The United Nations has called for banks to engage with grievance mechanisms so that stakeholders can hold them to account for the human rights impacts of financing decisions.
The call comes in a detailed interpretive advice note from the UN Office of the High Commissioner for Human Rights (OHCHR) that could become a key document as the debate about banks’ responsibilities evolves.
The new UN guidance is in response to a request in March by campaign group BankTrack for advice on how the UN Guiding Principles on Business and Human Rights (UNGPs) should be applied to banks.
A bank, the UN says in the new note, “cannot meet its responsibility to respect human rights if it fails to provide for or cooperate in remediation of harms which it has caused or construed to”. Thus it recommends the use of an ‘operational-level grievance mechanism’, or OLGM.
OLGMs, which are provided for in the UN Guiding Principles, “have to date been little discussed with respect to the finance sector, or for banks specifically”. Indeed, BankTrack research in 2016 found that no bank had met the requirement under the UNGPs to establish or participate in effective complaint mechanisms.
They could potentially take a range of forms, the UN suggests, depending on the type of bank, the needs of its stakeholders and its “human rights risk picture”. But further discussion both within the sector and with stakeholders is necessary, the guidance adds. It notes there’s an ongoing discussion about the issue in the context of the Dutch Banking Sector Agreement.

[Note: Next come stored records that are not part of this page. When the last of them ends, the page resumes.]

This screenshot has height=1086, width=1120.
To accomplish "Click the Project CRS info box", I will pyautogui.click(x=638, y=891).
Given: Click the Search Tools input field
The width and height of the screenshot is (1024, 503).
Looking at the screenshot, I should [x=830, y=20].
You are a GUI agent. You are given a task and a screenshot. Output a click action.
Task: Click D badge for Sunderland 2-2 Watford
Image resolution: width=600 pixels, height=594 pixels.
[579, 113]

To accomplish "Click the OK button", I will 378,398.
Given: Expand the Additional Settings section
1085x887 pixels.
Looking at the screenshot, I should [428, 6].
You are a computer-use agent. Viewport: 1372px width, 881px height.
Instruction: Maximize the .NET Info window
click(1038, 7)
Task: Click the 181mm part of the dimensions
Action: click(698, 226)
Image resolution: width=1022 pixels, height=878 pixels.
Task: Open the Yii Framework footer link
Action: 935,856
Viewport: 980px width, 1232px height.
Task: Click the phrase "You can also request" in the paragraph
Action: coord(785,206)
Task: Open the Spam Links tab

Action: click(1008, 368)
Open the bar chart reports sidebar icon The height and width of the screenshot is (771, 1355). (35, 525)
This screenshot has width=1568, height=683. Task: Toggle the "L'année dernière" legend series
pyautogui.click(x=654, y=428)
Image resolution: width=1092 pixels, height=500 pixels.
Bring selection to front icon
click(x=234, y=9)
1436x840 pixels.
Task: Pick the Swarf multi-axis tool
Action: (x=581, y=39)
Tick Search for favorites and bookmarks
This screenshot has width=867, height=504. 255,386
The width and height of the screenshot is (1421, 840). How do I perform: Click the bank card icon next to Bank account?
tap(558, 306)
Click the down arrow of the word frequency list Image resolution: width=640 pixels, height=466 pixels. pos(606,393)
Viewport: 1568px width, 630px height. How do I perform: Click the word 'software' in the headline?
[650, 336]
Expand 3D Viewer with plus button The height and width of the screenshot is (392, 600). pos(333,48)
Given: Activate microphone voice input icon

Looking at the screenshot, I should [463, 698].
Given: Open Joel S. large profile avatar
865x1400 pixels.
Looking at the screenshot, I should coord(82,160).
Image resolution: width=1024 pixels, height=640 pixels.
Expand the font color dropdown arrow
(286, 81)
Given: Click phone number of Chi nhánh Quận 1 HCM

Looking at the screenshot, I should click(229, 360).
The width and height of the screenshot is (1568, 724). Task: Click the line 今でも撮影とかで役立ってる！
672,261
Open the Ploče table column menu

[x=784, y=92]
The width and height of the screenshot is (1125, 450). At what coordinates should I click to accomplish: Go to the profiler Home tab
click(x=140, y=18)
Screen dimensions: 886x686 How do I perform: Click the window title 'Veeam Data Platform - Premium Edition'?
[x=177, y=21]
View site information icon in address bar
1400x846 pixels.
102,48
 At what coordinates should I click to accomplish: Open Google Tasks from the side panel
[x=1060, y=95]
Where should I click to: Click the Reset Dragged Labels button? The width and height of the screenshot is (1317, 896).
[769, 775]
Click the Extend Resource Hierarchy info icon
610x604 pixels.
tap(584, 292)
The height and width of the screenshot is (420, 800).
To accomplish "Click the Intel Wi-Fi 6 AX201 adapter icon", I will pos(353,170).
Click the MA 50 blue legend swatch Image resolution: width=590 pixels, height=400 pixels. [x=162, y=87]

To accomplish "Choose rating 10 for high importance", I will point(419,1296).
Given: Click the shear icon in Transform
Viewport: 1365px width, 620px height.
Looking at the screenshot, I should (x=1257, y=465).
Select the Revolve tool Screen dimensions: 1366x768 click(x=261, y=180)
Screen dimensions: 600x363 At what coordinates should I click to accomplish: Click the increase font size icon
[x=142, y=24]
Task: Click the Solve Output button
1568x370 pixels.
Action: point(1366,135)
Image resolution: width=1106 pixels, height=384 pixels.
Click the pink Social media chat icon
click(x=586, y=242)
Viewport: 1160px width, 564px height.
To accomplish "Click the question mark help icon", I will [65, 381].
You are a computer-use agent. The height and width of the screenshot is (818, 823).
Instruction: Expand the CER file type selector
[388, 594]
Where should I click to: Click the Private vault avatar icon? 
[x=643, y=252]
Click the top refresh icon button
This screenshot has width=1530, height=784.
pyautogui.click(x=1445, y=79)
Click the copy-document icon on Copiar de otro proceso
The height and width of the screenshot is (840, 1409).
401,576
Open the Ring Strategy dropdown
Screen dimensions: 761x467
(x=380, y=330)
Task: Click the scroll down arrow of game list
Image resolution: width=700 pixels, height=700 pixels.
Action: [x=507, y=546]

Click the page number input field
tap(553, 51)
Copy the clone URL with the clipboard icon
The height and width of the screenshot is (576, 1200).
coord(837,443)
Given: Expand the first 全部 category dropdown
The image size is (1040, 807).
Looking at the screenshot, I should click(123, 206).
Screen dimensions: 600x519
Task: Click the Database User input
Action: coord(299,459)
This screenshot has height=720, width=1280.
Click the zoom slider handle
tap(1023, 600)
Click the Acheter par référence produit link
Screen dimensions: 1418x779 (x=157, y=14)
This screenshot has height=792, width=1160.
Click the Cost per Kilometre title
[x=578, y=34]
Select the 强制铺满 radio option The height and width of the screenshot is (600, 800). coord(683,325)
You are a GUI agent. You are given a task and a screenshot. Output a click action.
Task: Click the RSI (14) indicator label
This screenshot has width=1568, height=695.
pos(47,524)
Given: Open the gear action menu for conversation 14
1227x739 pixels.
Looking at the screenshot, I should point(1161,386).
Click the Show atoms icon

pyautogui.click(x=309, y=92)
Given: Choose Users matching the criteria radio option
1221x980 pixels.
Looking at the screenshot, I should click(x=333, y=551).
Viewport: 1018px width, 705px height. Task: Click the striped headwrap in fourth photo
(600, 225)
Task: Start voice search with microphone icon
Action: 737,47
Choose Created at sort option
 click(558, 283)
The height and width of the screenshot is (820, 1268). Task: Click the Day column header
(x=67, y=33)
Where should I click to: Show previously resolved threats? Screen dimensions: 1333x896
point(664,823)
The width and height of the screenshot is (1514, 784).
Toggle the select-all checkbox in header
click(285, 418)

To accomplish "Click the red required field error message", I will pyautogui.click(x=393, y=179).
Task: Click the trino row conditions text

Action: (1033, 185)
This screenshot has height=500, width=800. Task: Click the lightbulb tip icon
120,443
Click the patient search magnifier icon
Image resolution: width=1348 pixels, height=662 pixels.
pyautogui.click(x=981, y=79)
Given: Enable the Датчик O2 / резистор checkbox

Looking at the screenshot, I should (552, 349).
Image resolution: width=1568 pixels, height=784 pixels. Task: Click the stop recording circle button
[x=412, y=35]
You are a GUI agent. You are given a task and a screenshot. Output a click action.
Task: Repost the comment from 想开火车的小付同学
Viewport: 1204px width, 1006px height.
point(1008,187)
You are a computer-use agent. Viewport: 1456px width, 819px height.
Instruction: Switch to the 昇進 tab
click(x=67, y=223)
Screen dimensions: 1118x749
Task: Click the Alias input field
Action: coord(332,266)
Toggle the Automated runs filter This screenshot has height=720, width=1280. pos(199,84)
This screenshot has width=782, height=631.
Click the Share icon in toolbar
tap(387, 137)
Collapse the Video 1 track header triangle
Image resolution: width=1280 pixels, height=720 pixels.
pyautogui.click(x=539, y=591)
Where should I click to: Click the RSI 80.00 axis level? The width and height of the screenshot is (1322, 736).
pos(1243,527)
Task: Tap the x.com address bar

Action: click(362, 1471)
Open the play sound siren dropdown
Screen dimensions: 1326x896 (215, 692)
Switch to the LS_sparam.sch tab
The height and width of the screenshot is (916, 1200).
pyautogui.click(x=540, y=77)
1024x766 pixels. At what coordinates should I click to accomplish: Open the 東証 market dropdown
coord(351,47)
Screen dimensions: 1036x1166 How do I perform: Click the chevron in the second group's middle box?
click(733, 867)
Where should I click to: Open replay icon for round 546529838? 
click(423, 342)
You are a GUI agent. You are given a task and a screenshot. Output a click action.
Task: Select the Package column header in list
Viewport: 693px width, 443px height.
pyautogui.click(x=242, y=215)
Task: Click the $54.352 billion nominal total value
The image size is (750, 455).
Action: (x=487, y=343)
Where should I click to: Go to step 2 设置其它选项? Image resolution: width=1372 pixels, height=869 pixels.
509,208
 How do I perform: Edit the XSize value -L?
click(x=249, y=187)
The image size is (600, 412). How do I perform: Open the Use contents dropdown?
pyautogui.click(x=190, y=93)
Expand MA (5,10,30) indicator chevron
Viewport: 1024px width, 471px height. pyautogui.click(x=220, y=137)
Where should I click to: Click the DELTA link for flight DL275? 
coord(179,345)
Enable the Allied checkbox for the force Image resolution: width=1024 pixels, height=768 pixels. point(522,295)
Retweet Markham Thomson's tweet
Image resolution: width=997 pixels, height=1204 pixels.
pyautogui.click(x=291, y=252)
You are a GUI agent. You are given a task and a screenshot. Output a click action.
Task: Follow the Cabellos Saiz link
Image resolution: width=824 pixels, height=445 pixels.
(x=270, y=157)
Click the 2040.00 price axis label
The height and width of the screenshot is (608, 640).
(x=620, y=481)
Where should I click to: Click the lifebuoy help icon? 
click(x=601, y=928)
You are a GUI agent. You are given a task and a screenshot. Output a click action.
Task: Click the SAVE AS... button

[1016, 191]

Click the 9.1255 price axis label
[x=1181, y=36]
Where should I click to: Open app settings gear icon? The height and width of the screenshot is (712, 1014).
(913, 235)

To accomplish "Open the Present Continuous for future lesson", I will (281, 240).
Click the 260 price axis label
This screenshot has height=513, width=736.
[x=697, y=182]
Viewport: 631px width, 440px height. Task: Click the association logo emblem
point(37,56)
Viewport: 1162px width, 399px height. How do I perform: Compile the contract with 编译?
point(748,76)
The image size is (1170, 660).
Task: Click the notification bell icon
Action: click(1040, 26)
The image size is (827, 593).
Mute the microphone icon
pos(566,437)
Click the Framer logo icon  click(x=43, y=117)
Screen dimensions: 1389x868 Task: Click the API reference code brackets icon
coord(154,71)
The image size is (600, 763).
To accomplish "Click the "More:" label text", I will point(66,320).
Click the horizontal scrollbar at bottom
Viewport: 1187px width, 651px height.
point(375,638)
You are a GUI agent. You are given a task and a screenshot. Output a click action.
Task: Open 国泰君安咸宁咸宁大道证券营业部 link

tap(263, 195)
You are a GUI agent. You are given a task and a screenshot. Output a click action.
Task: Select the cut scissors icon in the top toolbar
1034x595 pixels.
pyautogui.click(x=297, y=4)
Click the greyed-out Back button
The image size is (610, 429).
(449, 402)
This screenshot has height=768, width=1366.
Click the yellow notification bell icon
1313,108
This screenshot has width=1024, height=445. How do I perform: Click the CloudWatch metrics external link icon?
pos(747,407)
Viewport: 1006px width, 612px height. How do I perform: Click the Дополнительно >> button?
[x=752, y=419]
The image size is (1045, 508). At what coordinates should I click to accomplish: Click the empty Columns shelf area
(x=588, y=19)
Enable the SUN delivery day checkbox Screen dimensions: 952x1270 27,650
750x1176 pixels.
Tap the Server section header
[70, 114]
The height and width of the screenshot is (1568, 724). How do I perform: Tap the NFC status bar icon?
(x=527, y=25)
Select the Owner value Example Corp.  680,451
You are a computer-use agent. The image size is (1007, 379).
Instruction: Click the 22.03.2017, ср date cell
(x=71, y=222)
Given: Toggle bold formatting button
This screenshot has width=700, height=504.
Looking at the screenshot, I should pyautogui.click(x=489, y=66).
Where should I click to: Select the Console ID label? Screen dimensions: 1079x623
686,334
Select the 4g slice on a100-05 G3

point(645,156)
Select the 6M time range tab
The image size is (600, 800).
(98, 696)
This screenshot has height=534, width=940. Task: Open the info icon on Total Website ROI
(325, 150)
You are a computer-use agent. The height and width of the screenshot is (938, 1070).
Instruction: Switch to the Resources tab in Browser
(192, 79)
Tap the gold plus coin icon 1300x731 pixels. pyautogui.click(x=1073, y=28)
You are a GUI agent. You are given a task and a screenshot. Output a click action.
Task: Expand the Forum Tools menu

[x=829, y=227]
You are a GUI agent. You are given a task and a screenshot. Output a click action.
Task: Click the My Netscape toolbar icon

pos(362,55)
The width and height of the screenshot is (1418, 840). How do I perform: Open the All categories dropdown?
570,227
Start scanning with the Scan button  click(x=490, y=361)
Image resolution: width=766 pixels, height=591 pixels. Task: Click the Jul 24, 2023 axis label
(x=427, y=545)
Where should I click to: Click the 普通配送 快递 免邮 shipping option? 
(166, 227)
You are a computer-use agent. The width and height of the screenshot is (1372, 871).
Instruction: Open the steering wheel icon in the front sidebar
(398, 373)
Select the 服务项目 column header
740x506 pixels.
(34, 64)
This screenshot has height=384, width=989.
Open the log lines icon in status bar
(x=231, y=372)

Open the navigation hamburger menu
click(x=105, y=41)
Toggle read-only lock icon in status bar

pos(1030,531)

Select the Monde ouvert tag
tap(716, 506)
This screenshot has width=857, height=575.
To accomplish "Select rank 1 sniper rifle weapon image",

The 16-page document, the OHCHR’s most detailed guidance to the banking sector to date, comes ahead of a meeting on June 19 of the Thun Group, the informal grouping of banks that engage in human rights discussions.BankTrack had sought clarification from the UN after the Thun Group published a paper that was criticised for suggesting banks would not generally be considered, under the UNGPs, to be causing or contributing to adverse human rights impacts arising from their clients’ operations. At the time John Ruggie, the Harvard professor behind the Principles, said he was “deeply troubled” by the paper.
RI understands that Ruggie and other senior figures will attend the Thun group meeting and that the group has agreed to publish a report of the meeting.
But the new advice reaffirms that banks can contribute to adverse human rights impacts through their finance, for example if its actions and decisions influence a client in such a way as to make an impact more likely. In such circumstances, the bank may be responsible for remediating the human rights impact together with its client.
A bank may also be directly linked to a human rights impact through its finance, without contributing to it, in which case it would not be responsible for remedying the impact, although it may take a role in doing so. It also makes clear that neither case involves a shifting of responsibility from the client onto the bank.
The advice is “intended to provide clarification on aspects of the UNGPs in relation to the particular questions posed by BankTrack,” said Peggy Hicks, the Director of Thematic Engagement at the OHCHR in a cover letter to BankTrack. Hicks, formerly with the Human Rights Watch NGO, said it may also be a “resource” for other stakeholders as the implement the UNGPs.
The new advice, BankTrack says “should be read carefully by anyone within the banking sector with responsibility for sustainability and human rights”.